Cinema: Desligados

Um advogado em permanente pressão vive ligado ao telemóvel sem disponibilidade para a família. Um casal é arrastado para uma situação de risco quando os seus segredos são expostos online. Um ex-agente da polícia viúvo tem dificuldade em lidar com o filho que persegue dissimuladamente um colega via internet. Uma jornalista ambiciosa vê-se em maus lençóis ao investigar e dar cobertura à participação de um adolescente num sítio para adultos.

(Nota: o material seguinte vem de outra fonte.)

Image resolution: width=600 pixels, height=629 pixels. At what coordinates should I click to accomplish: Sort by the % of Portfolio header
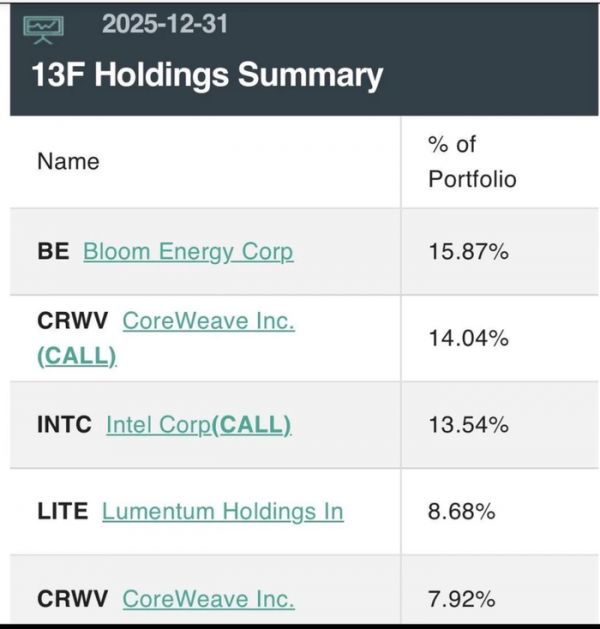472,162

Esta é uma história feita de histórias, de personagens que se cruzam no bairro onde moram, na escola que frequentam e nas ruas por onde passam. Em que, todavia, o que as une é uma ligação puramente virtual. Um drama que retrata os tempos que vivemos, como nos construímos, ficcionamos ou destruímos pela forma como gerimos o espaço social e relacional real ou cibernáutico.

Não se tratando da visão apocalíptica de um mundo condenado à desumanização pela internet e redes sociais, pese embora a ausência de benefícios da proximidade virtual entre os casos escolhidos, ‘Desligados’ coloca-nos perante questões atuais incontornáveis, do nosso dia-a-dia, convidando a uma reflexão bem pertinente e profunda de natureza ética, psicológica, sociológica, sobre os riscos da subjugação do humano ao tecnológico, a entrega ao virtual em desprimor do interpessoal: a tentação do alheamento do que é física e afetivamente mais próximo em favor de uma intimidade fictícia; a dualidade identitária provocada pela confusão entre o que se é, se expõe e conhece ‘on’ e ‘off’ line de tal forma que real e fictício se emaranham, perdendo-se ‘quem se é’; a fuga ilusória de uma solidão para outra; o descontrolo do domínio privado resvalado para o público e sempre, de alguma forma, controlado e explorado por um ‘alguém’ com intuito não propriamente beneficiente, demasiado vasto e incógnito.

Um filme construído a partir de um argumento sólido, cuja intensidade dramática se torna progressivamente mais densa, ao ritmo da evolução dos acontecimentos e ao entrecruzamento das várias histórias, onde as personagens se implicam.

Um regresso à longa metragem, após sete anos de ausência, do realizador  norte americano  Henry Alex Rubin que, em 2005, se destacou pelo seu documentário ‘Murderball – Espírito de Combate’, uma história inspiradora de superação protagonizada por uma equipa de jogadores de rugby paraplégicos. O filme arrecadou um bom lote de nomeações e prémios por entidades e em festivais bem cotados, incluindo Oscars, Sundance, British Film Institute e Gotham.